◆ **Exercise**:
Filter the records below and copy every line containing the word "agent".

◆ **Data for this exercise**:
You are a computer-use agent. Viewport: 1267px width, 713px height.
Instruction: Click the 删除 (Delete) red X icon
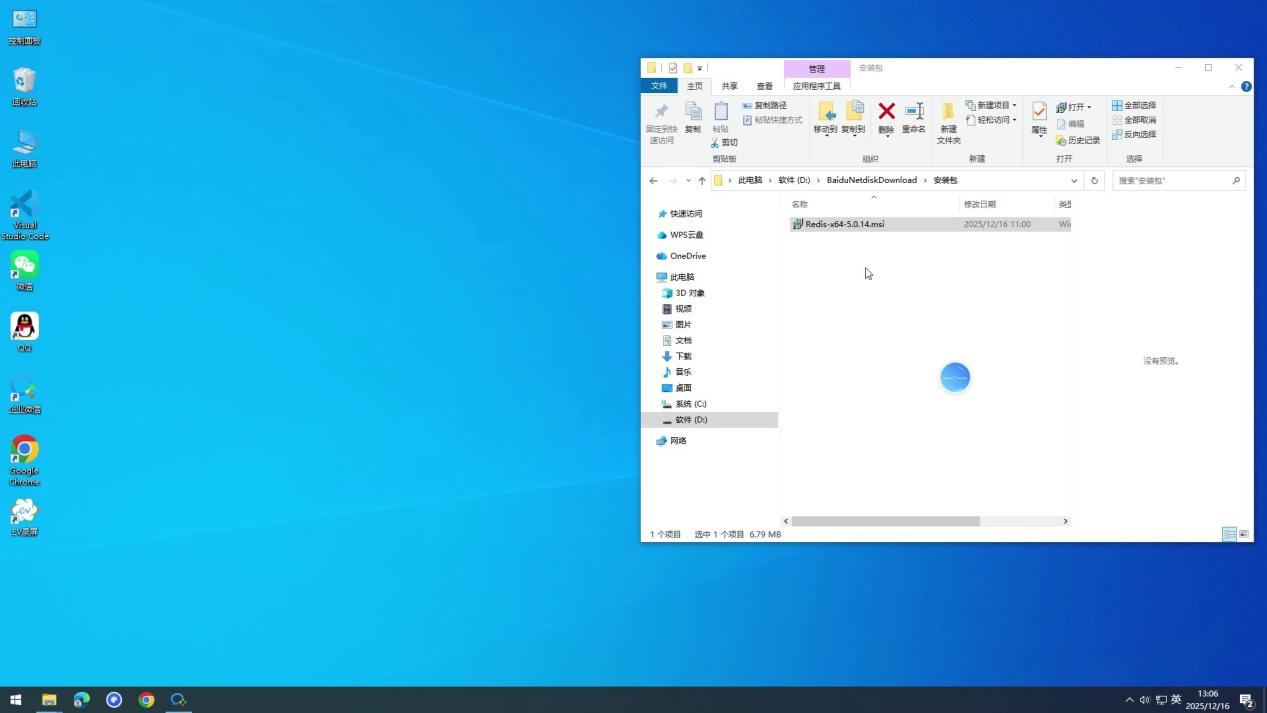point(886,111)
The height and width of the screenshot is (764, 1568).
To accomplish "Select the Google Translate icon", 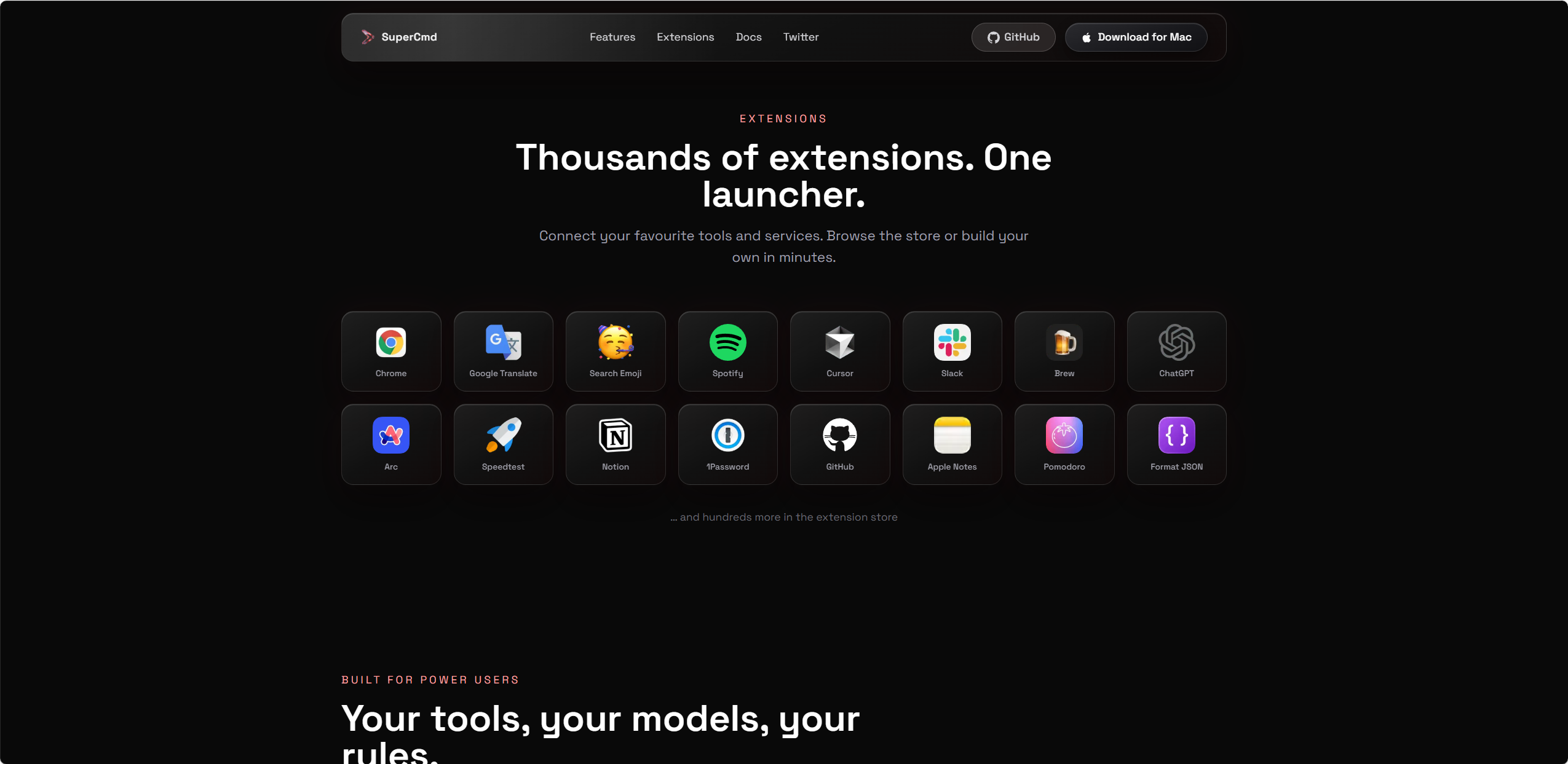I will (503, 342).
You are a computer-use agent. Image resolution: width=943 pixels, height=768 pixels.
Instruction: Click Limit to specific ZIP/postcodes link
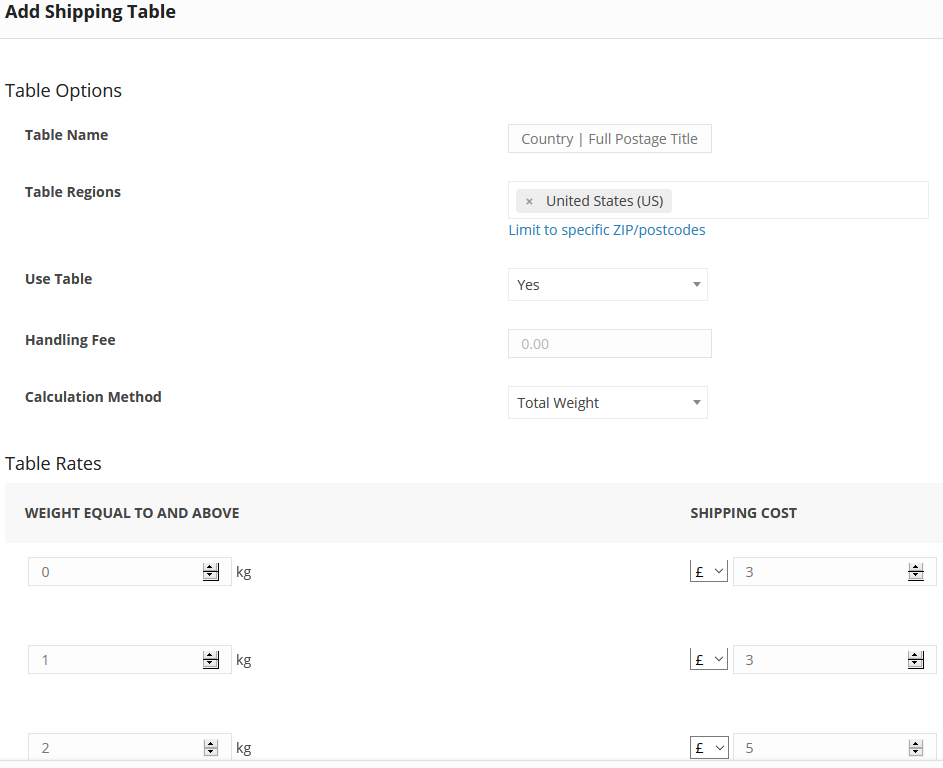pyautogui.click(x=607, y=230)
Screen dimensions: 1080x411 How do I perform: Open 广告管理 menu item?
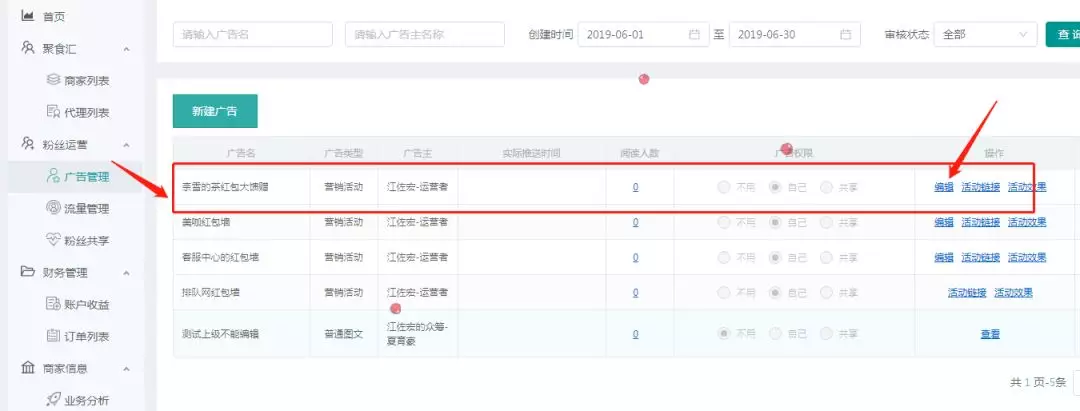click(x=85, y=176)
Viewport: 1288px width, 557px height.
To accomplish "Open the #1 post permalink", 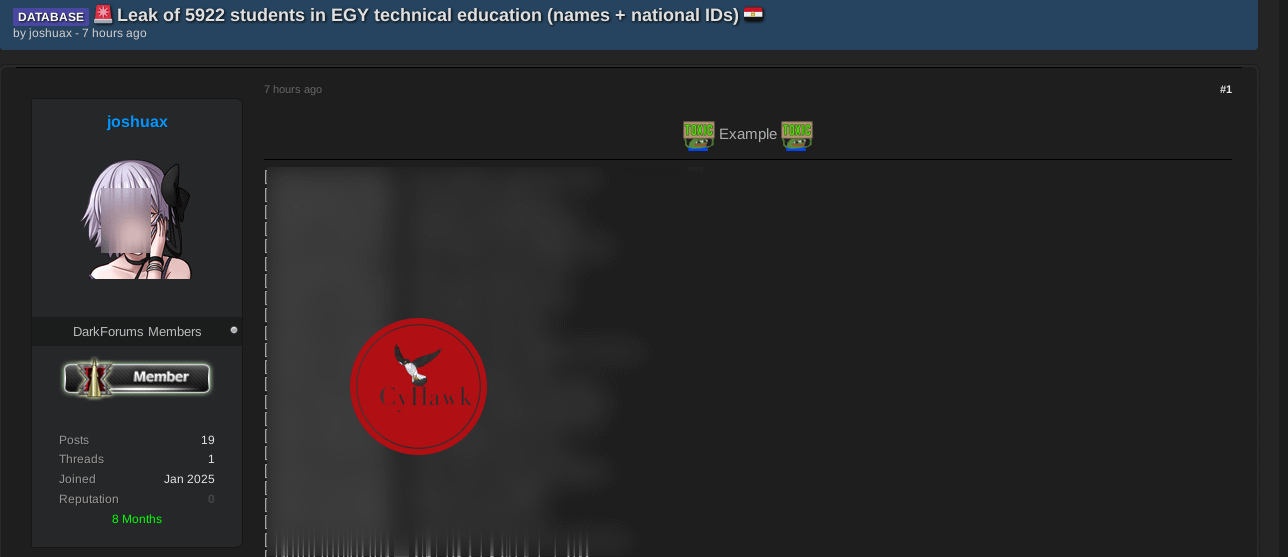I will (x=1226, y=89).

◆ **Response to this task**:
You are a computer-use agent. Viewport: 1267px width, 713px height.
You are a computer-use agent. Image resolution: width=943 pixels, height=768 pixels.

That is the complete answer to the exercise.